A Comissão Europeia acusa a Grécia de décadas de irregularidades na gestão da Política Agrícola Comum (PAC). As autoridades gregas falharam sistematicamente, segundo Bruxelas, no controle dos pedidos de subsídios e na autorização dos beneficiários. Como resultado, milhares de agricultores receberam por anos recursos europeus de forma indevida.
Relatórios do Tribunal de Contas Europeu indicam que houve uma “falta estrutural de supervisão”. Em alguns casos, os subsídios foram concedidos para terrenos que nem sequer existiam ou que estavam fora das zonas elegíveis para subsídio.
O período a que as sanções se referem vai de 2006 a 2022. A Comissão Europeia realizou várias inspeções durante esses anos, cada uma revelando deficiências graves.
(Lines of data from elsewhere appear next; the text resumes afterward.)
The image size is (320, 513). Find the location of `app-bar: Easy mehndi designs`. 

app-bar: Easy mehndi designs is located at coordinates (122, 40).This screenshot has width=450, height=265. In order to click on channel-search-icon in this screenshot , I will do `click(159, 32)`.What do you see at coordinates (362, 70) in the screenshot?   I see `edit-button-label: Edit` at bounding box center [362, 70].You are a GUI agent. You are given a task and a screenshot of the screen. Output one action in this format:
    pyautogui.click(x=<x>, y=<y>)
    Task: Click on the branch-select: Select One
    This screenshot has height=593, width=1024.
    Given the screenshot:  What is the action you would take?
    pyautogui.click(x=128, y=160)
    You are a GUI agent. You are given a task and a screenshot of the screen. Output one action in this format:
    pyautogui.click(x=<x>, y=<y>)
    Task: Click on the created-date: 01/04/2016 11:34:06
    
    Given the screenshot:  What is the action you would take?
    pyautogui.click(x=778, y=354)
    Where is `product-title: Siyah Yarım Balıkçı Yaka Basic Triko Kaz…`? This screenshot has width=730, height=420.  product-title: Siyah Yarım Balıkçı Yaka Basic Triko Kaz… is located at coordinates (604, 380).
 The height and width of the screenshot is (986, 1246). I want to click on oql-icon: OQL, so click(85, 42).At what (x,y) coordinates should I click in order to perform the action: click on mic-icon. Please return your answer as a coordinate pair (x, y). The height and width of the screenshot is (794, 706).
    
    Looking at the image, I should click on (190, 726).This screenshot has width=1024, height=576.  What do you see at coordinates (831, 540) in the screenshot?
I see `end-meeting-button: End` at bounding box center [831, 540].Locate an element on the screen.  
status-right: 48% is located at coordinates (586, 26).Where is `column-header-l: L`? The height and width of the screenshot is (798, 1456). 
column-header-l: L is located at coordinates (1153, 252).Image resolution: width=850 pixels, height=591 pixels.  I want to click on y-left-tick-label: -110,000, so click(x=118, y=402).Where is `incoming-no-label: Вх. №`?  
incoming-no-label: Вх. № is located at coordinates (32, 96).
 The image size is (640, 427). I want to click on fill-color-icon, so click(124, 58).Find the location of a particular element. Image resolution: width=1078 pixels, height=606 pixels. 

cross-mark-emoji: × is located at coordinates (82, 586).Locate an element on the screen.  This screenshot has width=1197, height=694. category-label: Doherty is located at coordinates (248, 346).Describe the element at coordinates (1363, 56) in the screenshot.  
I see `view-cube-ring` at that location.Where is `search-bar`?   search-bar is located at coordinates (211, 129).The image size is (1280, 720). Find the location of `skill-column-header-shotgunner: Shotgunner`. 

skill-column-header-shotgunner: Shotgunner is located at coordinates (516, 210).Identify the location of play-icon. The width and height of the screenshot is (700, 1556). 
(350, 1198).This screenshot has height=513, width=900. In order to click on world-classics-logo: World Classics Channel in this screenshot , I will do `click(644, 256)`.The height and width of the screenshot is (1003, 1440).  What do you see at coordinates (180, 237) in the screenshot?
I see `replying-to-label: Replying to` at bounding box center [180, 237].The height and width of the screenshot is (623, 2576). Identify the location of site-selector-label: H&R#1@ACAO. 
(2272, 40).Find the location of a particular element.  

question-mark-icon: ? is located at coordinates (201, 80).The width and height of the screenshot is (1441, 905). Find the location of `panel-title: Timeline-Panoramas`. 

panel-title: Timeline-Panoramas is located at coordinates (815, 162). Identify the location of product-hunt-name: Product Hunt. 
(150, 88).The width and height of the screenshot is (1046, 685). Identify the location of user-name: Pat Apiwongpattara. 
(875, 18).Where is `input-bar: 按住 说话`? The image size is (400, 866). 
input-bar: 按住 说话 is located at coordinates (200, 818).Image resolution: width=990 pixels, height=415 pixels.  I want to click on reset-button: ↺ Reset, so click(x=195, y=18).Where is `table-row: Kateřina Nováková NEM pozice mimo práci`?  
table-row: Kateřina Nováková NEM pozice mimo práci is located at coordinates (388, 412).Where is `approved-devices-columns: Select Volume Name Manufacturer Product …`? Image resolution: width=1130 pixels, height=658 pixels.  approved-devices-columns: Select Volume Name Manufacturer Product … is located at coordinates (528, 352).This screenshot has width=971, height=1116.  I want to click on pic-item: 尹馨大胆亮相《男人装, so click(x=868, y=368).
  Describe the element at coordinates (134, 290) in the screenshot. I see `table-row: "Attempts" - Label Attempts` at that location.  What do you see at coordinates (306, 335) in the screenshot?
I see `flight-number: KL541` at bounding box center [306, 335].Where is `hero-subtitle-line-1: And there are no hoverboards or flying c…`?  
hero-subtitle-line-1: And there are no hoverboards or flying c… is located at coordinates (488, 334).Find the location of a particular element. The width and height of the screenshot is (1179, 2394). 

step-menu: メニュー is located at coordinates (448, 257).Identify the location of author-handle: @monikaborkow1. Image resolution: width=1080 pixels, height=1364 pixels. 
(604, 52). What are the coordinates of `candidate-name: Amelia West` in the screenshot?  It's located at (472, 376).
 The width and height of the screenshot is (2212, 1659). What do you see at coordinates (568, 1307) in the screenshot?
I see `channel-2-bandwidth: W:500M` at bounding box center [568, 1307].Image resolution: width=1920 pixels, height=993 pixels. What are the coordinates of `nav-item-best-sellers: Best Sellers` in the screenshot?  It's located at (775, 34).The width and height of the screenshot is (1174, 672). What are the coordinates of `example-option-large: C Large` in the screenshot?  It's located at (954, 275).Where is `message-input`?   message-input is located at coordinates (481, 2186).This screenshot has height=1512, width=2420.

Diversos alertas enviados às autoridades gregas não resultaram em melhorias estruturais.
A multa tem consequências não apenas financeiras, mas também políticas. De acordo com Ekathimerini e Greek City Times, o caso em Atenas gerou tensões entre diferentes departamentos. O ministro da Agricultura grego estaria sob pressão devido ao manejo deficiente da fraude e à ausência de reformas.
É notável que a Comissão Europeia tenha decidido por esta sanção significativa sem intervenção do Tribunal de Justiça. Segundo a mídia europeia, isso é juridicamente possível dentro do sistema das chamadas “correções de conformidade”, onde a Comissão pode reaver subsídios sem decisão judicial.
Embora meios gregos como Ekathimerini e To Vima relatem que o governo em Atenas considera apresentar recurso, ainda não está claro se o país realmente adotará medidas legais. Até o momento, não houve uma resposta oficial do governo grego. O possível impacto nos subsídios agrícolas futuros também não foi mencionado concretamente em lugar nenhum.
A Comissão Europeia afirma que outros países da UE devem tirar lições deste caso. Bruxelas destaca que a correta aplicação dos recursos agrícolas é essencial para a confiança na política da UE. Novas inspeções em outros países não estão descartadas, mas ainda não foram anunciadas.